Yard Hydrant Connection

   / Yard Hydrant Connection #11  
If anyone else has more experience at this that me, I will give to there advice. If not, I have been plumbing for 30+ years. If you want the least trouble with this, you will run the feed line to the hydrant from inside the house/barn whatever. Put a shut off valve on it. If the hydrant gets damaged on a cold winter day you just shut the valve and fix it when the weather is better. If it is on your house line ahead of the house you will be out there fixing it rain or shine so the momma can take a bath.

Use soft copper about three or 4 feet long to connect to the bottom of the hydrant. It will give quite a bit before failing. PVC will snap at the threads if the hydrant is torqued much at all. There are fittings made by McDonald that are brass compression. They can connect to the PVC without glue so you can get back to using it and don't have to dry it out to make a glue joint if you must connect ahead of the house. I would still put a valve between the house line and the hydrant even if it is under ground.

Anchor it to some kind of post for sure. A mower or lifestock can do a real damage quick.
 
   / Yard Hydrant Connection #12  
i hate yard hydrants: i put a bunch in when we built in 86, an replaced all but one several times before i quit using them: except for the one that is still original an still works: they should not drip out the drain hole after a couple minutes: i connected my outside faucets several different ways till i finally did this: i put a 2 or 3 foot piece of clear nylon reinforced flexible pipe on the end of the pipe and connected that to my pvc: i have donkeys that love to scratch on the pipe, an they broke everything i tried till i did this: i think they could push it completely over an it still wouldn't break: i got the clear, nylon reinforced pipe at lowes, its high pressure hose and has been in for close to 10 years now with no problems. i did put a piece of scrap 1.5 or 2 inch pvc over the top of the pipe to make sure it didn't collapse when i run over it.
heehaw
 
   / Yard Hydrant Connection #13  
Follow the detailed instruction in the web page below.
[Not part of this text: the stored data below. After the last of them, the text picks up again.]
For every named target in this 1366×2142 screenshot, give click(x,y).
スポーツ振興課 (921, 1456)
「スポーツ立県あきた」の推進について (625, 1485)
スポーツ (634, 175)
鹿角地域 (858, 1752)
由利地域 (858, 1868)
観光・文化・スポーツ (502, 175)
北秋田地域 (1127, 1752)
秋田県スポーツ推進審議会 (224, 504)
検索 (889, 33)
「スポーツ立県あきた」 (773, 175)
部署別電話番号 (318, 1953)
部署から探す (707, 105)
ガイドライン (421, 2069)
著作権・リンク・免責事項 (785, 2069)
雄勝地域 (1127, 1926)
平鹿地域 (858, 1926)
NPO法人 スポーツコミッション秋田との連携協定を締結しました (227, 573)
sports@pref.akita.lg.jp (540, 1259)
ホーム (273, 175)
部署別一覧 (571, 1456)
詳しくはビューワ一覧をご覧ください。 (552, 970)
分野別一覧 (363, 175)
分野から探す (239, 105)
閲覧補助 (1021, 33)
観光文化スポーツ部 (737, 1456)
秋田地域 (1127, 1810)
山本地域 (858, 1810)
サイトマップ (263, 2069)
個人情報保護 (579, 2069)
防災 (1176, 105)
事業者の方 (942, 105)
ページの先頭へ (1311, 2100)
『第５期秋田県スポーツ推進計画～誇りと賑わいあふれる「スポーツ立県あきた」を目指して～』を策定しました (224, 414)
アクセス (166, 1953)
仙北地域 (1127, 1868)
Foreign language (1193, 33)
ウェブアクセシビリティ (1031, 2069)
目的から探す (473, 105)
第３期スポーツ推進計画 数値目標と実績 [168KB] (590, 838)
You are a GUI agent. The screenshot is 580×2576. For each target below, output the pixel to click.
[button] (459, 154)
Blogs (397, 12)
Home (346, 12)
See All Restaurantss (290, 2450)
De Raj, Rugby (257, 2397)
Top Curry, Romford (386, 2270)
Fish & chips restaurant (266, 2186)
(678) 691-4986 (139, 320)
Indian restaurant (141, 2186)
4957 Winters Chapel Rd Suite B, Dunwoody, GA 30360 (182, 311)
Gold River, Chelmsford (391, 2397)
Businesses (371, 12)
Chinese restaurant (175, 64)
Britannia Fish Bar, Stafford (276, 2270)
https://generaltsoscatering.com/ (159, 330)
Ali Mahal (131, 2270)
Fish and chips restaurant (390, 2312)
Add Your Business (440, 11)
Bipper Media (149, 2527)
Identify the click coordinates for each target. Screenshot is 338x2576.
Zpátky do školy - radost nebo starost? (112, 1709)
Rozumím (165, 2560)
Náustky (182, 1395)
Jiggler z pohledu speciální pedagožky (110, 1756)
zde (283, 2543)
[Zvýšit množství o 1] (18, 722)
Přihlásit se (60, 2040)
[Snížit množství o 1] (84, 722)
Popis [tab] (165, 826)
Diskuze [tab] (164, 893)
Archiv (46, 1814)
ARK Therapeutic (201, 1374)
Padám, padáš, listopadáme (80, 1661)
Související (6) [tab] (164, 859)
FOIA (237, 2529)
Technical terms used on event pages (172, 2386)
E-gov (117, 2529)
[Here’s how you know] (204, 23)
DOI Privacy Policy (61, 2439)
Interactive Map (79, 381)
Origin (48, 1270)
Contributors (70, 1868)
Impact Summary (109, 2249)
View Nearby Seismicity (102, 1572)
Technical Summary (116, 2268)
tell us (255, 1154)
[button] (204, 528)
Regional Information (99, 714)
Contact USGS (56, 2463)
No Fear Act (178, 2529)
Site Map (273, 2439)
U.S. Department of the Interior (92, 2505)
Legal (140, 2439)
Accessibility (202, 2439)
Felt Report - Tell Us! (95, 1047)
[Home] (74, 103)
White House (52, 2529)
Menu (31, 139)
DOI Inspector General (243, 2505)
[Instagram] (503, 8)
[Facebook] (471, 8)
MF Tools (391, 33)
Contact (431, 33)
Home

The only thing I would add is instead of just pouring the bag of cement around the hydrant is to place a form around the hydrant and then place cement in the form. This will give you somewhere to set a bucket to fill with water, not splash muddy water on you when using the hydrant without a hose attached and will provide support for the hydrant. Be sure to place a bag of gravel in the hole before adding any fill.

How to Install a Yard Hydrant : How-To : DIY Network
 
   / Yard Hydrant Connection #14  
yep, an when you pour cement around it, get ready to either tear out the cement, cut off the hydrant or have a useless pipe sticking up, in about 10 years: all of them i have had, required repairs after a few years: the ones used the least, required the repairs the quickest: they would stick an when i opened the water, it wouldn't close. that said, i have seen some last 25 years too: but my experience hasn't been on that end.